» Set of tasks
- A) Summarize the article about the Mount Ida College exhibition in two sentences.
- B) Retype the part of the article about the Mount Ida College exhibition that opens with the words containing "The exhibition runs" and closes with "Dedham St., Newton.".

» Exercise passage
========================================================================
Women are video game changers in Mount Ida show
VIDEO GAME CHANGERS Mount Ida College’s tradition of educating women and preparing them for careers stretches back to its founding in 1899, and even as a coed school for the past 40 years this priority hasn’t changed.
But the career opportunities themselves are changing, says Jason Donati, dean of the School of Design at the Newton campus. Whereas in the past women may have struggled to find equality with men in fields such as business, law, and medicine, Donati now wants to see more equality for women training as animators and video game artists.
“There’s very little focus on the accomplishments of female game artists and animators,” Donati said. “And much of the conversation over the past few years has been about the negative aspects and challenges of women getting into the field. While that certainly exists, we want to celebrate the amazing female artists that are defining video game design, animation, film, and broadcast.”
And to make that point, Mount Ida is introducing its students and the public to some of the industry’s most creative and talented women in an exhibition called “Game Change[HERS].”
The exhibit features an international array of women artists’ work, including 3-D, animation, and concept art. It opens Oct. 27 at 6 p.m. with a keynote speech by Amanda Clarke, user interface artist at Demiurge Studios, with more than 10 years of experience in mobile media, animation, Web and print.
Other artists whose work is featured include CG modeler and digital sculptor Helen Duckworth, Demiurge Studios concept artist Reiko Murakami, and video game character designer Sze Jones.
The exhibition runs through Jan. 13. For more information: 617-928-4500 or www.mountida.edu/academics/school-of-design. The School of Design is at 777 Dedham St., Newton.
========================================================================
» Data for review
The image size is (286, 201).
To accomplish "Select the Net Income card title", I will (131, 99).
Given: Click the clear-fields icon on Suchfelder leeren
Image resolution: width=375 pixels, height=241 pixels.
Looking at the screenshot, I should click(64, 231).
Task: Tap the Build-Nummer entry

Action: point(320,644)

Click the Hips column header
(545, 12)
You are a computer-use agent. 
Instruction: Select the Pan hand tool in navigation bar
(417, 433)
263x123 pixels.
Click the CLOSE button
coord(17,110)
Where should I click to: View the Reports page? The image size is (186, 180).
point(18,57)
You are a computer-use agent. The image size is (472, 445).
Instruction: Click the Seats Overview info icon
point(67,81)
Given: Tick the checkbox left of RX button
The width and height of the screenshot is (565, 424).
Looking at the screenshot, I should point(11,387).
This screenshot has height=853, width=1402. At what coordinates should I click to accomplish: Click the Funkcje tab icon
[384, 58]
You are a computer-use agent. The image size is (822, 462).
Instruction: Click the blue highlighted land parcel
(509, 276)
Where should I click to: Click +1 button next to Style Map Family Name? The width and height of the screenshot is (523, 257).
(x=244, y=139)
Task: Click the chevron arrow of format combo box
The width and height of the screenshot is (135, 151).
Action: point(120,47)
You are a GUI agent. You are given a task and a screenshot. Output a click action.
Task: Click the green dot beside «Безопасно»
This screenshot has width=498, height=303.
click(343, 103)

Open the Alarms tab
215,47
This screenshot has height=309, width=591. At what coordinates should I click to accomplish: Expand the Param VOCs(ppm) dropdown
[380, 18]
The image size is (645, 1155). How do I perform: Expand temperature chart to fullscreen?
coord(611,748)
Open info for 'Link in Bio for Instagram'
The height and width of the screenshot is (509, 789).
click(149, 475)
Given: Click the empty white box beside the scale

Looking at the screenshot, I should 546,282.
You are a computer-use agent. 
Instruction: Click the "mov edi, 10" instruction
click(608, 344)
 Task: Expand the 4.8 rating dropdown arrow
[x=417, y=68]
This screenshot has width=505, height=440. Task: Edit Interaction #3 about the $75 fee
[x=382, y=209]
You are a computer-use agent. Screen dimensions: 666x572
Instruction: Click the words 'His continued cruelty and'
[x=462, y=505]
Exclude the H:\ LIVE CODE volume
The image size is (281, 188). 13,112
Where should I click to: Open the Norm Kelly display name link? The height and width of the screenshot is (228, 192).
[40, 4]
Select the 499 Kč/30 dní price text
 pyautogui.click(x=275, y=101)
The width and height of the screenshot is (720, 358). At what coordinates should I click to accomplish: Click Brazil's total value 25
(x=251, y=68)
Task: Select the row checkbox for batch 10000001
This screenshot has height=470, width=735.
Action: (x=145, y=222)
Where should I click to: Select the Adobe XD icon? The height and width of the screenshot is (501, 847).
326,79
========================================================================
» Answers by task
- A) Mount Ida College, which has educated women since its founding in 1899, is presenting an exhibition called "Game Change[HERS]" to celebrate female artists who are defining video game design, animation, film, and broadcast. The exhibit features international women artists' work, including 3-D, animation, and concept art, and opens Oct. 27 with a keynote speech by Amanda Clarke before running through Jan. 13.

- B)
The exhibition runs through Jan. 13. For more information: 617-928-4500 or www.mountida.edu/academics/school-of-design. The School of Design is at 777 Dedham St., Newton.